Vanilla sex: The best you've ever had?

One writer—and happily married man—prefers vanilla sex of the married variety to anything he experienced as a bachelor. Here's why

By David Eddie

Vanilla sex: The best you

As far as I can tell, the term “vanilla sex” was coined to denote sex that does not involve toys, props, costumes, third parties, bondage, domination or other forms of role-playing, and that takes place in bed rather than, say, a dungeon.

And the phrase is not intended as favourable. Just two naked people having sex in bed? Yawn! Boring! Vanilla!

But I would like to co-opt and reclaim this term, turn it around and make it positive, not pejorative. Mmm…she kissed me and it was so vanilla. Why did good old vanilla sex get such a bad rap, anyway? I blame Sting, for one. He helped popularize the notion that length of time matters, and more is better. He became famous for his tantric sex practices after a journalist claimed to have overheard him boasting to friend Bob Geldof that sex sessions with his wife, Trudie Styler, lasted six hours.

I also blame Madonna for bringing BDSM (bondage, dominance and sado-masochism) chic into the mainstream with her 1992 book, Sex, which featured the singer in various naughty role-playing poses, and sold like hotcakes.

And I blame Hollywood movies from 9½ Weeks to The Notebook for promulgating the notion that sex is sexier if: (a) it’s outdoors, especially if it’s raining; (b) you don’t know the other person very well; (c) someone is either laughing or screaming; or (d) someone rubs an ice cube all over you.

Wrong, wrong, wrong and dead wrong. For my money—and I’ve been happily married for 12 years—sex gets better the more you know someone, because you can relax and be yourself. It takes place in a bed, where you are both warm and dry and can pull the covers over you or toss them off as circumstances require. It does not involve any items from the refrigerator or, even worse, the freezer.

And good sex doesn’t last long. A recent survey of Canadian and American sex therapists, published in The Journal of Sexual Medicine, concluded that an “adequate” to “desirable” amount of time for sex, not including foreplay, is between three and 13 minutes. Anything over 10 minutes starts to get too long, they said.

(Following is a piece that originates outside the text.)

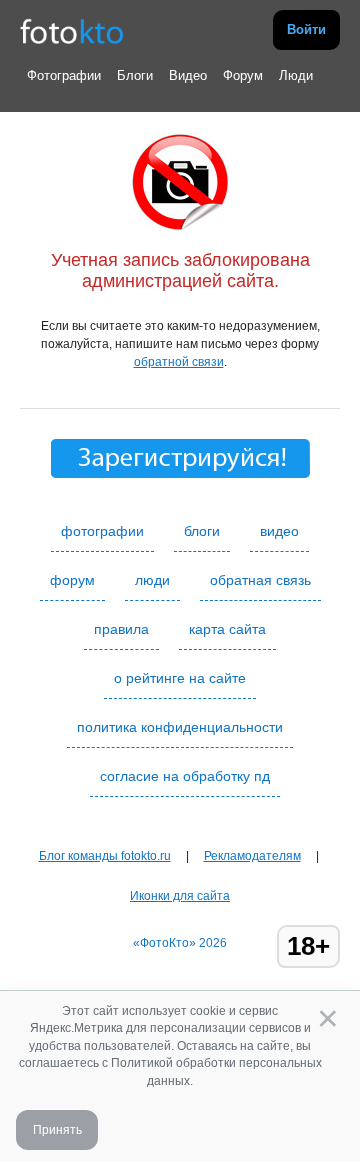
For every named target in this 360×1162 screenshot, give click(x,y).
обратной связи (179, 362)
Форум (243, 75)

I don’t want to give away too much about my own circumstances, but I was interested to note that the therapists said three minutes can be perfectly satisfactory for both parties. In other words, in your face, Sting! Long live the quickie!

The study didn’t say anything about what type of sex works best in this three- to 13-minute window, but several experts I spoke with have found that for many couples, vanilla is the longest-lasting variety.

“There’s a big difference between vanilla sex and mediocre sex,” says Ottawa sex therapist Sue McGarvie, who believes sex is the glue of marriage. “Vanilla can be spectacular if it’s intimate and emotional.”

Cory Silverberg, certified sex educator and co-owner of the Come As You Are sex shop in Toronto, agrees. “The mistake is thinking sex is about the mechanics, or the toys,” he says. “Or that somehow variety is going to make it better.” When I point out that as the owner of a sex shop, he has just shot himself in the foot, he laughs and says, “If a couple is fighting, sexual toys are not going to change anything.” He can tell which couples will buy something and which won’t as soon as they enter his shop. If there’s friction or bickering, forget it; no sale.

David McKenzie, a Vancouver-based clinical sex therapist, agrees that an emotional, mental or spiritual connection is crucial for female sexuality, saying he’s never counselled a woman yet who wants sex when she’s angry with her partner.

People laugh when I say that one thing I don’t miss about being a bachelor is the sex. But it’s true. All the histrionics, having to shake the rafters and being disappointed if the earth doesn’t move.

Now that I’m married, sex has assumed its proper place in my life. It generally happens at a preordained time. Sometimes circumstances prevent it; other times there’s a bonus. It’s pretty basic, stripped of all its bells and whistles. Afterwards, one of us might casually say, “That was fun.” Then we roll over and fall into a delicious sleep. Or we might get up and go about the rest of our business, of which—with three boys and two careers —there’s plenty.

But that doesn’t detract from its sexiness, or its beauty. Rocky Road? Nutty Cheesecake? Tutti Frutti? No thank you! For my money, plain old vanilla is the best flavour of them all.